Gray made a hash of everything, though in enforced retirement he was “admired for his ability to plan parties”. His more amiable and loyal replacement was Alexander Lindsay, the king’s beloved “Sandy”. Other possibilities, such as the Earl of Huntly, seem more ambiguous, harder to extricate from their mainly political significance. In each case Russell gamely and clearly lays out the evidence, laudably relaxed about possible readerly dissent.

Queen James: The Life and Loves of Britain’s First King, Gareth Russell
(William Collins, £25)

Blazing firelight casts grim shadow about the king’s marriage to Anna of Denmark, an event which precipitated the notorious North Berwick witch trials; Russell neither emphasises nor excuses the king’s culpability. Queen Anna, a consort long underappreciated by historians, deservedly receives as sustained attention as any of the king’s men.

Another woman, “Fair Mistress Anne Murray”, makes a brief appearance; the king wrote her some conventional poetry early in his marriage, and, though Russell seems tentatively convinced, I would personally settle here for an old Scots “not proven”.

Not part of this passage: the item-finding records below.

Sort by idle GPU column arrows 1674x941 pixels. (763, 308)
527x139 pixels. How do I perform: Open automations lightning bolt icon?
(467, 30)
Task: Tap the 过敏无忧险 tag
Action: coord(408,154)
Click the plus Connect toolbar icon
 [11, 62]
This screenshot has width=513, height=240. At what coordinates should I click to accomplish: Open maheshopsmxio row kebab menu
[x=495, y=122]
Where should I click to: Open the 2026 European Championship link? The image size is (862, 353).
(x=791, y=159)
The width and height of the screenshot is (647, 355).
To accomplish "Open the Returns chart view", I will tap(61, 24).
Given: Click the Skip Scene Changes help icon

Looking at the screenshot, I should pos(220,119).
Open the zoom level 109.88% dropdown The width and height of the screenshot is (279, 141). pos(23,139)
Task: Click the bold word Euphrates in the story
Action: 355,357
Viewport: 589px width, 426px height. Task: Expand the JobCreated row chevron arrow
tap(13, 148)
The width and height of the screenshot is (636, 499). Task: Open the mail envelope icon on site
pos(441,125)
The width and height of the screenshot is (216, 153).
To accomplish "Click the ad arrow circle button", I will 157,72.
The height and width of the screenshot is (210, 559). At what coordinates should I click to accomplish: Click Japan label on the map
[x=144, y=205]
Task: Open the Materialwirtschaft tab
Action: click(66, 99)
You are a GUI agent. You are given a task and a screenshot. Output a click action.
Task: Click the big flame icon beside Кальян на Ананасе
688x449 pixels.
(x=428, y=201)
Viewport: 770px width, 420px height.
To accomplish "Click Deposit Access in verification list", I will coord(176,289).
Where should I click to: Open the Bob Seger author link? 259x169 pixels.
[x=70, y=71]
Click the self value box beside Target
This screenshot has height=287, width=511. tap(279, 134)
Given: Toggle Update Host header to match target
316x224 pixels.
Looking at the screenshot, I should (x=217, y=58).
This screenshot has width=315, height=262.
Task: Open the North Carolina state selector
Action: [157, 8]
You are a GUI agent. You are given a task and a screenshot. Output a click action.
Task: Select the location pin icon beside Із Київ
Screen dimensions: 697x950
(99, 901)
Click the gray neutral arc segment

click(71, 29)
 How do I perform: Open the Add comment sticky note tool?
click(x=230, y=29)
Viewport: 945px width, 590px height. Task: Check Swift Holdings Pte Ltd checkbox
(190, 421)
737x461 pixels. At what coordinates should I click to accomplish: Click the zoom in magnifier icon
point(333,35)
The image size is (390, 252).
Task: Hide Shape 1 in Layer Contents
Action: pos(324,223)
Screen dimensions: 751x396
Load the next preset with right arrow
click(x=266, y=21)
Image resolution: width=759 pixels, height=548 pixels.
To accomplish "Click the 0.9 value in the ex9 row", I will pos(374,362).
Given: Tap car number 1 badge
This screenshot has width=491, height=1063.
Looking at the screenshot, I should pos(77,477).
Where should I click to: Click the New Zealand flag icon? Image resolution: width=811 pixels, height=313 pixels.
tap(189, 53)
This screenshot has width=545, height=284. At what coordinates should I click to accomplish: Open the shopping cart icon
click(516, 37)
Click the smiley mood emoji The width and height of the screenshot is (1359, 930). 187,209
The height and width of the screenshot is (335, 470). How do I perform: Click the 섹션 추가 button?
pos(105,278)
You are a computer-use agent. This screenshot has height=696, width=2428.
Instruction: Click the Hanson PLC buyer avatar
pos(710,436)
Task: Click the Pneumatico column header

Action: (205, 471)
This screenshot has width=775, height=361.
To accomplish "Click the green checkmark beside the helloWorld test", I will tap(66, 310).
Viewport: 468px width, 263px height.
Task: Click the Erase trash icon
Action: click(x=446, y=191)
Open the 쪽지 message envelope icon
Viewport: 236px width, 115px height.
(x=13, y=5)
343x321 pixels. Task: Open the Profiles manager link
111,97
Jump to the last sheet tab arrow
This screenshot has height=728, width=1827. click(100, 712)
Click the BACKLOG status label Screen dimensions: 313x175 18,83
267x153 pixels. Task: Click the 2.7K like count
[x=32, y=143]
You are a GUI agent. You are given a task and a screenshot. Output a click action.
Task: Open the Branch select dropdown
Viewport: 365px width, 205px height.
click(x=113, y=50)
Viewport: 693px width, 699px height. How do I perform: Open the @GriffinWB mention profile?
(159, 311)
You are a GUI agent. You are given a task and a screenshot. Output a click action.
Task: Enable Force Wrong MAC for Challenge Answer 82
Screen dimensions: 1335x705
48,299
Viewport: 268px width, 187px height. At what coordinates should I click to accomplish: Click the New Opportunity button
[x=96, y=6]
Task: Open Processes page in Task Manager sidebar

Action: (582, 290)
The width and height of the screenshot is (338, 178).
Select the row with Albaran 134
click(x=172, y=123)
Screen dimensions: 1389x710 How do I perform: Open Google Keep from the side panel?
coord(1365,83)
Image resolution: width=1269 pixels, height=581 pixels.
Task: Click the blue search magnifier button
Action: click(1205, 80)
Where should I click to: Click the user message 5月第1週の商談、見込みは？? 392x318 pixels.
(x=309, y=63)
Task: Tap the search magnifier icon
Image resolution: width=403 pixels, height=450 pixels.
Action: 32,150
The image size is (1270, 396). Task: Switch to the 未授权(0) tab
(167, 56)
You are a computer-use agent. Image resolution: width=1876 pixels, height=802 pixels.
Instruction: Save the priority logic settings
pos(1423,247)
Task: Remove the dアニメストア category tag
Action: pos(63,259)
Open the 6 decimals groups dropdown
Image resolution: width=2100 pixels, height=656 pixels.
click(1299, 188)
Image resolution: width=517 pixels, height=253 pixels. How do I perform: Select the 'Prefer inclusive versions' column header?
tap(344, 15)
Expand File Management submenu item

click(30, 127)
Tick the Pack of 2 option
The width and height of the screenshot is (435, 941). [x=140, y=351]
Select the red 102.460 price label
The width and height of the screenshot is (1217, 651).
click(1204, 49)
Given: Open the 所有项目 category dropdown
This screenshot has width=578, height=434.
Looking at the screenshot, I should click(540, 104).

The fat English years are more familiar than the lean Scottish ones; Russell sums them up with the brilliant formulation that James “seemed to prefer England to Scotland but the Scots to the English”. It was in the end a true-born Englishman who won out over Scottish wiles, not that the English proved at all grateful.

The major Scots favourite of the English Jacobean reign was Robert Carr, later Earl of Somerset, finally a convicted poisoner. His rise and downfall, to posterity as to contemporaries, appears to encapsulate all the ways in which James’s surprising efficiency north of the border had curdled into fainéant corruption to its south. Somerset’s rivals overplayed their hand with their candidate to supplant him, a penniless Leicestershire youth who happened to be the most handsome, insinuating man in Europe, George Villiers, later Duke of Buckingham.

The general historian chooses between two techniques — directly to supply intrigued if not always informed readers with the past’s pungent taste or to translate that past into seductively contemporary terms. Gareth Russell, an unmatchable master of the second school, is also sophisticated enough wholly to avoid its anachronistic potential pitfalls.

Facing stiff competition from Lucy Hughes-Hallett in the bookshops and Mary & George on the screen, Queen James nonetheless deserves to emerge as triumphant as ever did King James at Holyrood, or Buckingham at Whitehall.